Meet Sandy. She’s my 12-ish year old dachshound-something-or-other. She has kindly agreed to be my model in demonstrating how great the castile soap is in washing dogs. The castile soap works fabulously to remove the dirt, oils, and even pests on dogs. (We’re not certified about the pest part, but it does work.) It is very gentle on sensitive skin and can help dogs who have itching issues. And, although I’ve been fortunate enough not to know this firsthand, the Peppermint Castile soap apparently is a fabulous de-skunker.

The principles are pretty much the same as with washing people, except you’ll need more soap because dogs are hairier (usually) and dirtier (usually). You still want to be careful to keep the soap out of their eyes, and keep water out of their ears.
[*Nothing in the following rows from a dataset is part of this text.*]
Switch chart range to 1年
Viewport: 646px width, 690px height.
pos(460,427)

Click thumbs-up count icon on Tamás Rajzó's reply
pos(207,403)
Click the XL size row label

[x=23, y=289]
131 thoughts on “Washing the Dog with Dr. Bronner’s

  1. Jenifer,

    I’ll jump in on this question…lol

    A lot of dog shampoos have oatmeal in them…and they are intended to soothe an itchy pup. It may work for people, but if your pup has skin issues there’s a good possibility allergies are the cause.
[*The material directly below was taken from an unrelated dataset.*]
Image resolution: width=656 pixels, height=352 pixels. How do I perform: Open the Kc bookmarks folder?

    Oatmeal (and grains) are carbs and could be a food source for bacteria. I wouldn’t reach for a shampoo that has oatmeal in it, rather I’d choose a good herbal/natural dog shampoo or one of Dr. Bronner’s castile soaps instead.

    Your pup might benefit from a good vinegar rinse after a bath, it helps with a multitude of skin issues. Mix 1 cup vinegar with 1 gallon of water. Pour over your clean pup from the neck down…rub into the hair…towel dry. Don’t rinse the vinegar off…let it works it’s magic.

    Tina

  2. Tina, thanks for the response. My dogs skin issues are due to allergies and we are doing everything our vet has recommended to do to treat them. High protein diet with no grains, additional fish oil added to the food, a daily dose of Zyrtec and when needed oral steroids. The vet actually recommended the oatmeal. I did mix ground oatmeal with the peppermint soap and it seems to have helped. It has been only two days, but he isn’t itching and is definitely softer and is not getting his usual oily skin as quickly.

    I have considered the vinegar rinse, but he has some raw areas on his body and I was afraid it might sting. Maybe once those spots clear up I will just use the peppermint soap with an apple cider vinegar rinse.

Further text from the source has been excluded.